How has your interest in computers helped you in your career?

Being able to write software and code for data analysis helped me to develop iFR, which has now been commercialised and is used in catheter laboratories  around the world. If you can do your own analysis, you have got a real advantage in terms of being able to discover new things rather than just rely on what is already available.

Who have been your career mentors?

Darrel Francis (Imperial College London, London, UK) has definitely been a mentor in terms of analysing and scrutinising data. There is also Jan Piek (Department of Cardiology, Academic Medical Centre, Amsterdam, The Netherlands) and Morton Kern (Department of Medicine, Veterans Administration Long Beach Health Care System, Long Beach, USA) both of whom I have learnt much from about coronary physiology.

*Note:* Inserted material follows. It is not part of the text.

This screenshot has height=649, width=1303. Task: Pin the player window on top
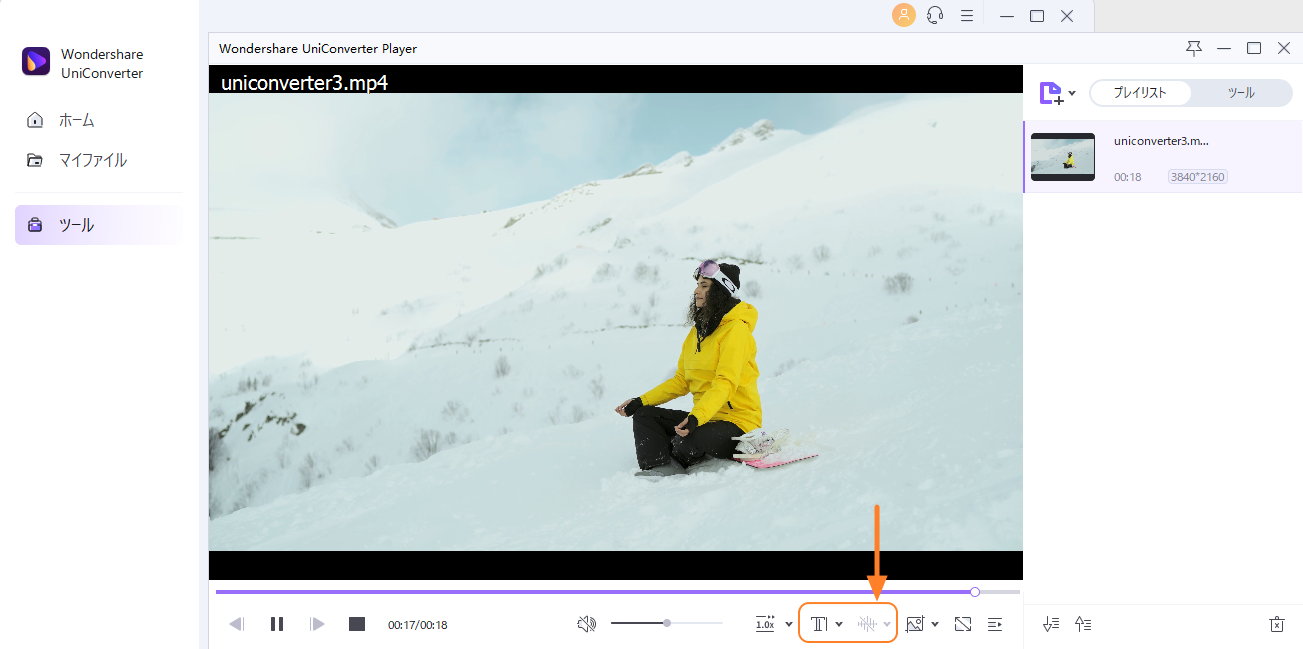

What has been the most important advance in interventional cardiology during your career and what has been the biggest disappointment?

Probably, transcatheter aortic valve implantation (TAVI) has been the most important advance. In terms of the biggest disappointment, I think it has been the bioresorbable vascular scaffold (Absorb, Abbott Vascular). I believe it really had the potential change the way we did things but, in its current state, it is not ready for prime time. We need to go back to the drawing board to make them more compatible for a wider range of patients than they are currently.

I do not think using the “PSP” (which involves predilatation, appropriate vessel sizing, and high-pressure dilatation) technique will make much of an impact in terms of improving long-term outcomes with devices. Rather than technique, the issue is more a bioresorbable scaffold is a very difficult technology to develop. When you implant a lump of plastic in someone, which essentially what Absorb is, there are many potential variables to consider. For example, the rate that it will degrade as this will depend on the patient’s metabolism.

That said, the concept itself is good and further iterations of the design may improve things. However, current generation of drug-eluting stents are very good and are very cost-effective. Therefore, they represent a major barrier to new technology becoming the gold standard. I do think there are some very interesting technologies out there, such as the Arterius biodegradable stent, which uses a radically different manufacturing process to overcome some of the limitations.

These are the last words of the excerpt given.